▼▼▼

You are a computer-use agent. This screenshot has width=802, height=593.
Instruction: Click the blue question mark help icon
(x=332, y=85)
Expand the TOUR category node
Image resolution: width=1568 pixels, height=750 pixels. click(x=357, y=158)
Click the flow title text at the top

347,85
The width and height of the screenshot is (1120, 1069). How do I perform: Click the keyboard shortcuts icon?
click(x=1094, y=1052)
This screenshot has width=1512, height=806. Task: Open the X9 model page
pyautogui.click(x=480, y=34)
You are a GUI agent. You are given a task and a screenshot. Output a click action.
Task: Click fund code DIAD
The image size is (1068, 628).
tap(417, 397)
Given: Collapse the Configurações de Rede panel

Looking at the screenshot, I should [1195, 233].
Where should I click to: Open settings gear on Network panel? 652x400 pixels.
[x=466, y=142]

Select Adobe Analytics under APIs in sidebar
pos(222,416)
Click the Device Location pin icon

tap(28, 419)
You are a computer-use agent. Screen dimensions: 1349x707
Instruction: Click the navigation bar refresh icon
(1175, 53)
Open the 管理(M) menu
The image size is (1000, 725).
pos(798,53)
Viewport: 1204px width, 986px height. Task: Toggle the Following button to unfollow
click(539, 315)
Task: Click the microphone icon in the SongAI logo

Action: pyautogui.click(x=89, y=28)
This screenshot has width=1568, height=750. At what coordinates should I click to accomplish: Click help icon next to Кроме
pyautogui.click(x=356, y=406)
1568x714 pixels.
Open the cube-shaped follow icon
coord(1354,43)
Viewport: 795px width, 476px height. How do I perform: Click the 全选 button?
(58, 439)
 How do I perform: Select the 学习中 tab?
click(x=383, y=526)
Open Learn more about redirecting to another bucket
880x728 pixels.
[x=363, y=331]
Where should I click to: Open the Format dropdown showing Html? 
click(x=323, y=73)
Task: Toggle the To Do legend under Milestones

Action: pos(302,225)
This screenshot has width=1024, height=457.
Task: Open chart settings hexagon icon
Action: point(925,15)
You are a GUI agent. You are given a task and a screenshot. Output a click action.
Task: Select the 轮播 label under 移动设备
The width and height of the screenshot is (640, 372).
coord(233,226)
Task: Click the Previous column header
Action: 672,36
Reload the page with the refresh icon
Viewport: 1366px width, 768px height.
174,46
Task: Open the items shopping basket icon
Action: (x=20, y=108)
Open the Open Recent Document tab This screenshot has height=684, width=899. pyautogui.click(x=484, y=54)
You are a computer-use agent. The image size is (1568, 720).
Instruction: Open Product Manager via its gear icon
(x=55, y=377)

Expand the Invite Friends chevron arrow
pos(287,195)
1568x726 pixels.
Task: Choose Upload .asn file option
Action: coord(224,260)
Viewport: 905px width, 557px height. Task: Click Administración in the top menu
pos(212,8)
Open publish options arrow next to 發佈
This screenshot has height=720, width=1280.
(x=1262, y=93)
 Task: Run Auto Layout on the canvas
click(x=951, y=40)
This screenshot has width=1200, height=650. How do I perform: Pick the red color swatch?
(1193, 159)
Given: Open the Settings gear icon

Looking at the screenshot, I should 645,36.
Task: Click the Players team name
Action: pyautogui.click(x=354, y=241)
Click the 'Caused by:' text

▲▲▲

What you need to do =>
Would you output, from the records above, exactly the run of lines that starts at the line containing "Where should I click to: Open the" and ends at the line containing "Open the Open", and only that run?

Result below =>
Where should I click to: Open the Format dropdown showing Html? 
click(x=323, y=73)
Task: Toggle the To Do legend under Milestones

Action: pos(302,225)
This screenshot has width=1024, height=457.
Task: Open chart settings hexagon icon
Action: point(925,15)
You are a GUI agent. You are given a task and a screenshot. Output a click action.
Task: Select the 轮播 label under 移动设备
The width and height of the screenshot is (640, 372).
coord(233,226)
Task: Click the Previous column header
Action: 672,36
Reload the page with the refresh icon
Viewport: 1366px width, 768px height.
174,46
Task: Open the items shopping basket icon
Action: (x=20, y=108)
Open the Open Recent Document tab This screenshot has height=684, width=899. pyautogui.click(x=484, y=54)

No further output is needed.